◆ TEXT TO READ:

┄┄┄┄┄┄┄┄┄┄┄┄┄┄┄┄┄┄┄┄

Skip to main content
Pinecone is a fully managed vector database optimized for production RAG pipelines. It provides native hybrid search combining dense and sparse vectors without requiring external fusion logic.

Key features

  • Serverless deployment: Auto-scaling with pay-per-use pricing
  • Native hybrid search: Built-in sparse-dense vector fusion
  • Namespace isolation: Logical partitioning for multi-tenancy
  • Metadata filtering: Automatic flattening for nested structures
  • Distance metrics: Cosine, Euclidean, dotproduct
  • Pod-based deployment: Dedicated infrastructure for consistent performance

Installation

Pinecone requires the gRPC client for production use:
pip install pinecone-client[grpc]

Connection

Cloud configuration

from vectordb.databases.pinecone import PineconeVectorDB

db = PineconeVectorDB(
    api_key="pc-xxx",
    index_name="my-index"

┄┄┄┄┄┄┄┄┄┄┄┄┄┄┄┄┄┄┄┄

◆ RECORDS PROVIDED:

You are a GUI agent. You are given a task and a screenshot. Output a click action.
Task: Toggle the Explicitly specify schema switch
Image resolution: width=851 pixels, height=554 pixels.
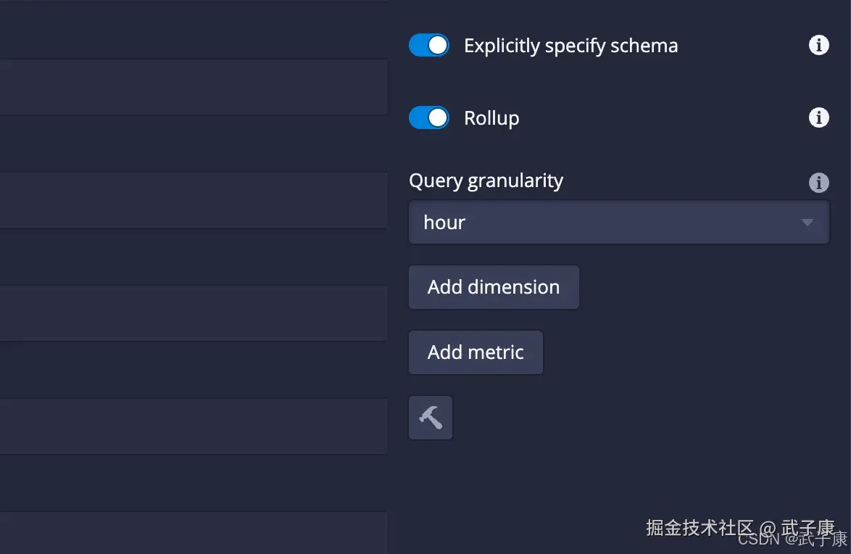tap(429, 46)
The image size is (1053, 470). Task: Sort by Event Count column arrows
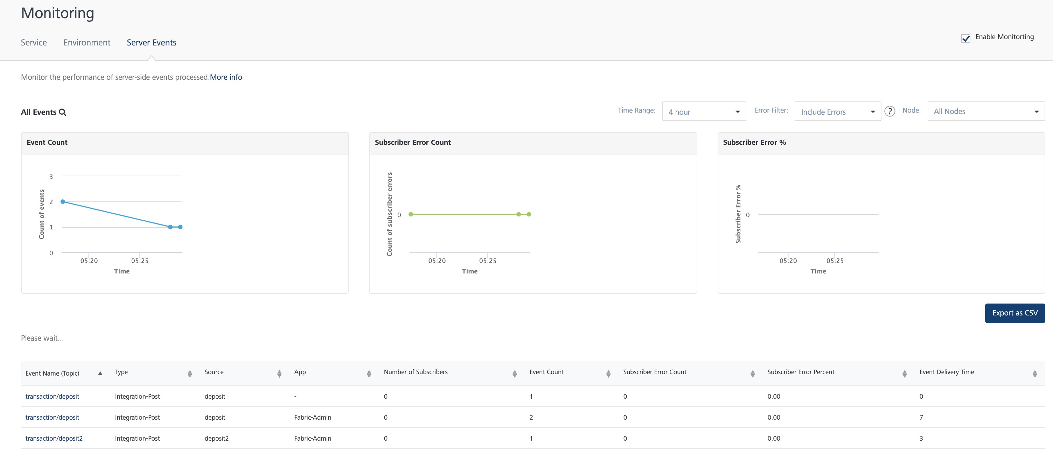click(x=608, y=373)
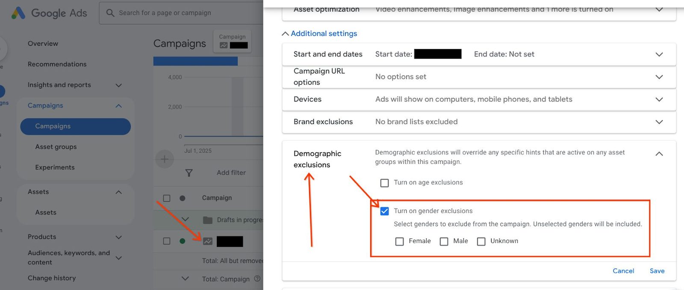Expand the Devices settings row

click(x=659, y=100)
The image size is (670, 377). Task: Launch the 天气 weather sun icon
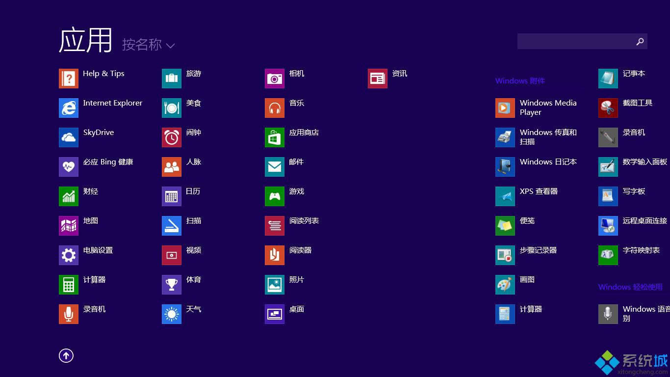coord(172,314)
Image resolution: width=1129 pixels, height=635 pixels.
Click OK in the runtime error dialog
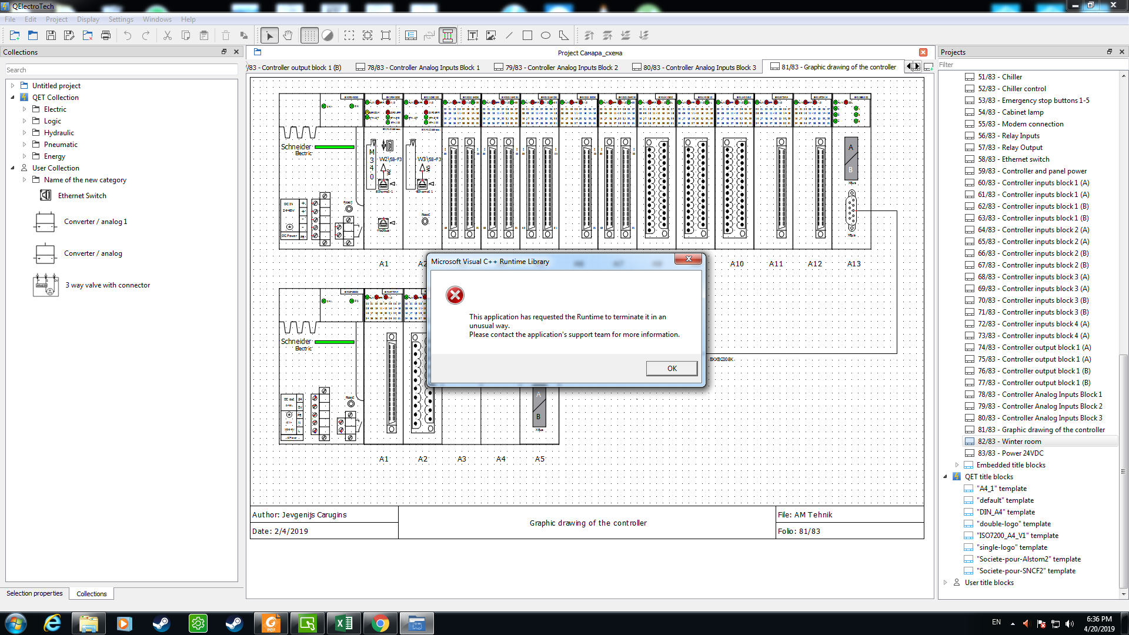coord(672,369)
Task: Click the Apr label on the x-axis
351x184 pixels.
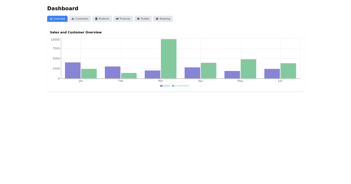Action: 200,81
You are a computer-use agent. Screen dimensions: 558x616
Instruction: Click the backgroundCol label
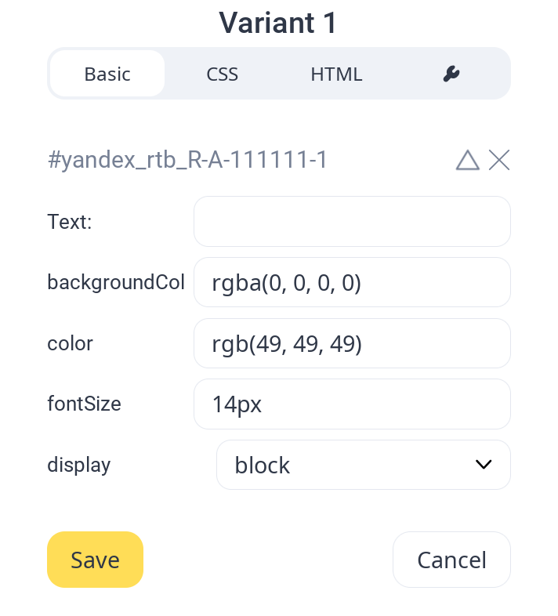click(x=116, y=282)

┄┄┄┄┄┄┄┄┄┄┄┄┄┄┄┄┄┄┄┄

◆ TASK DESCRIPTION:
In the Pinecone overview, copy the passage between "Skip to main" and "external fusion logic.", inclusive, and substitute "enterprise" for "production".

◆ ANSWER TO THE TASK:
Skip to main content
Pinecone is a fully managed vector database optimized for enterprise RAG pipelines. It provides native hybrid search combining dense and sparse vectors without requiring external fusion logic.